Vibart Wight
- Wight in 1930

Personal information
- Full name: Claude Vibart Wight
- Born: 28 July 1902 Georgetown, British Guiana
- Died: 4 October 1969 (aged 67) Georgetown, Guyana
- Batting: Right-handed
- Bowling: Right-arm (unknown style)
- Relations: Leslie Wight (cousin) Peter Wight (cousin)

International information
- National side: West Indies;
- Test debut (cap 15): 11 August 1928 v England
- Last Test: 21 February 1930 v England

Domestic team information
- 1925–1938: British Guiana

Career statistics
| Competition | Tests | First-class |
| Matches | 2 | 40 |
| Runs scored | 67 | 1,547 |
| Batting average | 22.33 | 30.94 |
| 100s/50s | 0/0 | 3/3 |
| Top score | 23 | 130 |
| Balls bowled | 30 | 342 |
| Wickets | 0 | 3 |
| Bowling average | – | 69.66 |
| 5 wickets in innings | 0 | 0 |
| 10 wickets in match | 0 | 0 |
| Best bowling | 0/6 | 1/18 |
| Catches/stumpings | 0/– | 20/– |
- Source: Cricket Archive, 27 October 2010

= Vibart Wight =

Guyanese cricekter

Claude Vibart Wight (28 July 1902 – 4 October 1969) was a Guyanese cricketer who played two Tests in the 1920s and 1930s.

Wight was born in Georgetown, British Guiana and made his first-class debut in 1925. He was a useful middle-order batsman and an occasional bowler who represented British Guiana against the visiting M.C.C. in February 1926 and a few days later he represented the West Indies, not then a Test playing nation, against the same tourists, scoring 90 in the second match and sharing a seventh-wicket partnership of 173 with Snuffy Browne.

In 1928, despite having no leadership experience, Wight was appointed vice-captain for West Indies’ first Test visit and series against England. It was not a successful tour for Wight, scoring just 343 runs (average 20.17) but he made his Test debut in the third match of the series played at the Oval, scoring 23 and 12 not out. His only other Test was the third match of the return series, played in February 1930 at his hometown of Bourda, British Guiana. Unfortunately, his contribution to a West Indian victory was just 10 and 22.

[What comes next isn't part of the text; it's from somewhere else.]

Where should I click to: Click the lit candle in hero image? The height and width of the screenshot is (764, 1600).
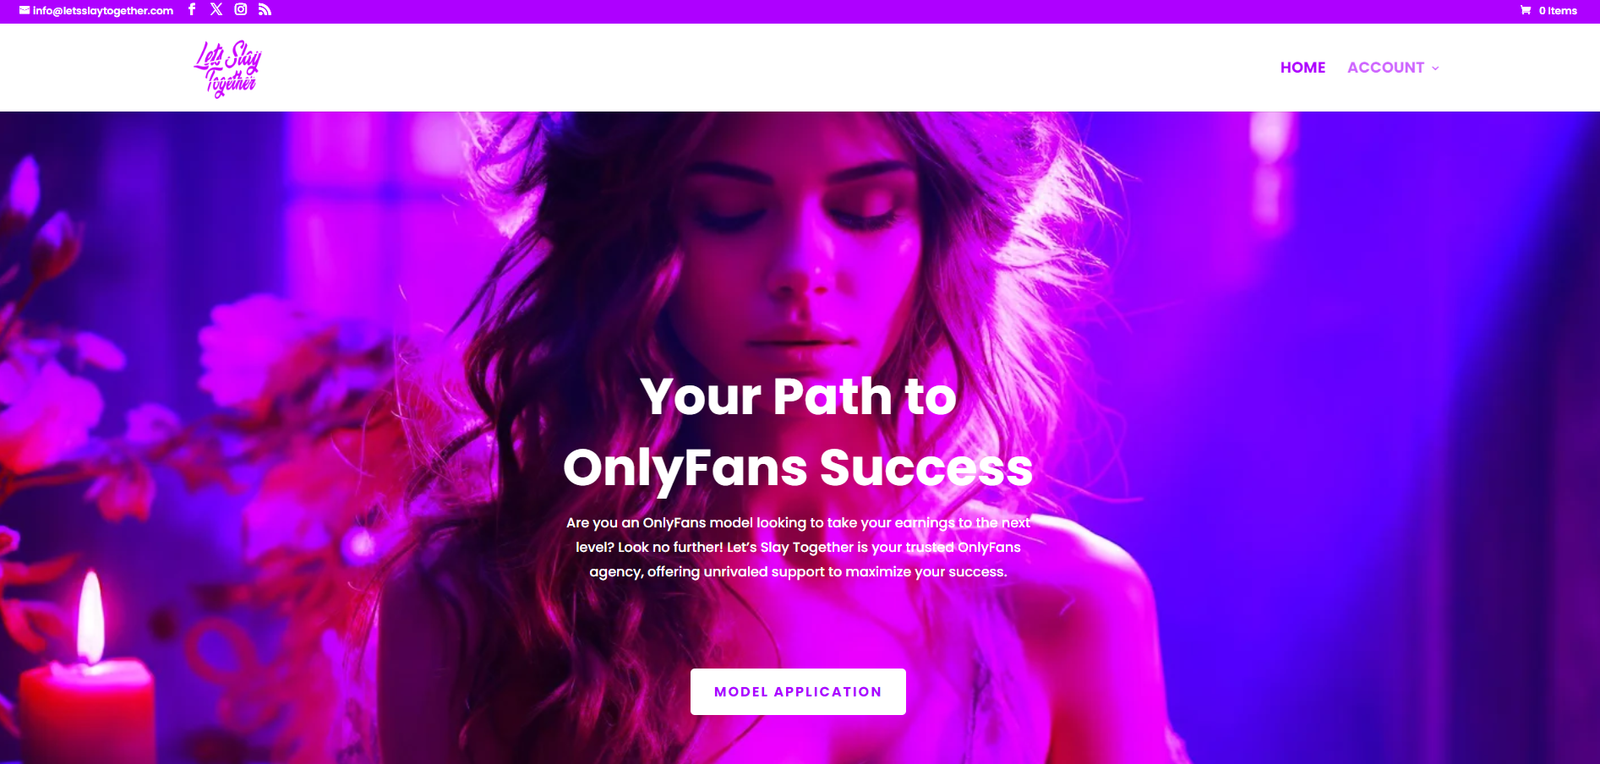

In all first-class matches, Wight scored 1,547 runs at a respectable average of 30.94 and amassed three scores over 100. These came in January 1928 at Bridgetown, Barbados, for Rest of West Indies v. a 'British Born' team when he scored 119 not out, in September 1934 at Bourda for British Guiana v. Barbados when he scored 130 and 76, and in October 1937 again at Bourda for British Guiana against Trinidad when he hit his own wicket with his score at 127. His death in Kingston, Georgetown, Guyana, in 1969 went unrecorded in Wisden at the time.

Wight's nephew Leslie Wight also played Test cricket for the West Indies, while eight other relatives played first-class or important matches.